----- Page excerpt

Chinese character or UTF-8 setting during process the DB connector

Dear Support Team,

When i use DB connector to insert some values into MS SQL DB, i found unidentifiable Chinese characters in the DB. Meanwhile the English characters are correctly insert to MS SQL.
The column in MS SQL DB already set to nvarchar type.




Normally when we try to in insert Chinese character into MS SQL, i am following the syntax,
insert into tablename (column1, comuln2) values (N’Vaulue1’, N’Vaulue2’);

But this N seems not working in Tulip connector syntax?
(N’$Applicant$’,N’$Department$’,…
image
If i only put N, also met error below,
image

Could you please help me know how to transfer the message via UTF-8 or other format?
Or what else settings i missed?

Thanks in advance!

hello @Ruijia - great question, thanks for posting!!

can you try using CONCAT('N', $input$) in the SQL query?? I would try on your behalf, but don’t have MS SQL to test unfortunately.

----------

Written task | Rewrite the forum post on inserting Chinese characters from "hello @Ruijia - great" to "to test unfortunately.", swapping "query" for "statement".

----- Data segment

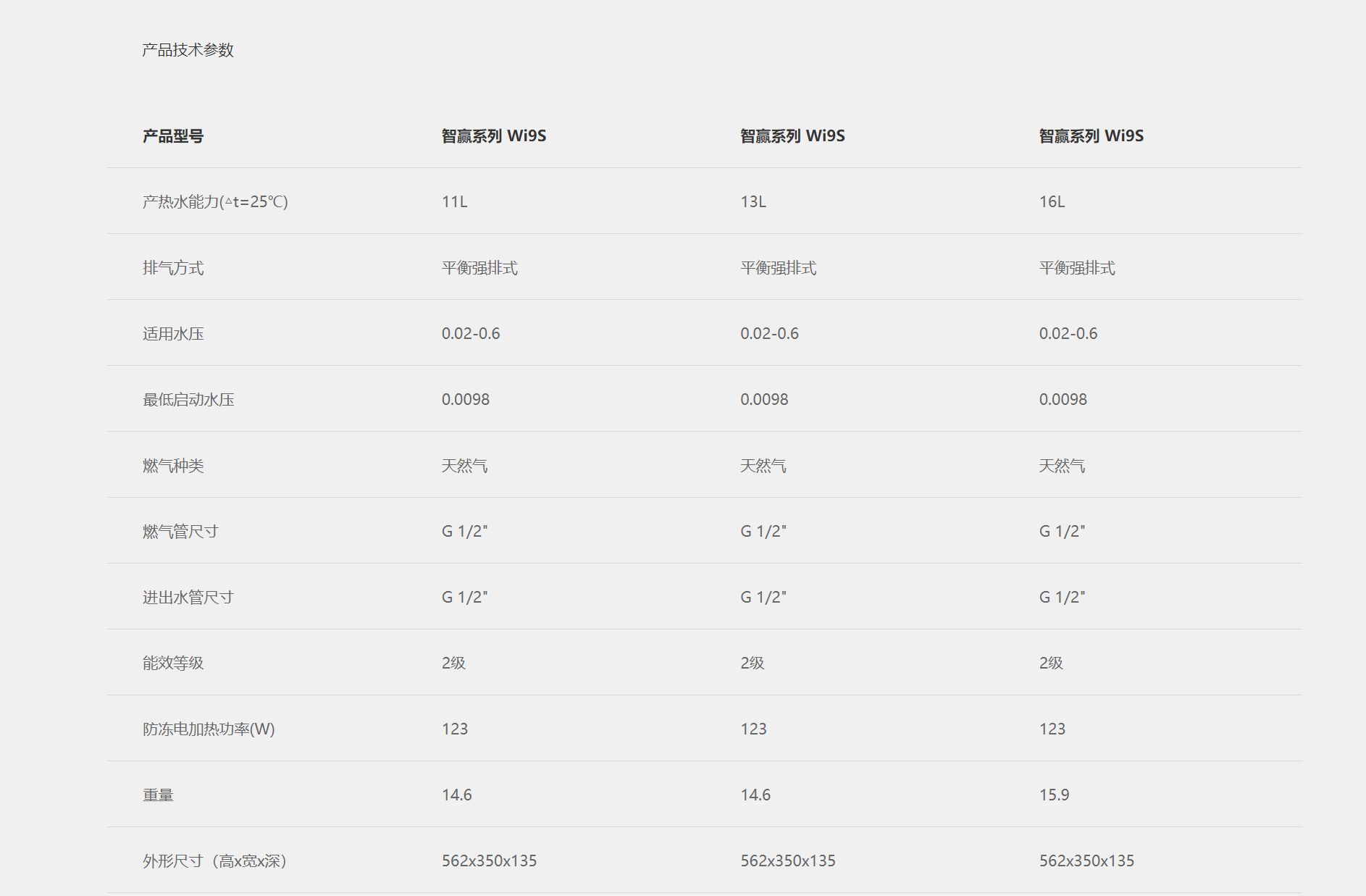This screenshot has height=896, width=1366.
Task: Click the 15.9 weight value
Action: coord(1054,795)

----------

Written response |
hello @Ruijia - great question, thanks for posting!!

can you try using CONCAT('N', $input$) in the SQL statement?? I would try on your behalf, but don’t have MS SQL to test unfortunately.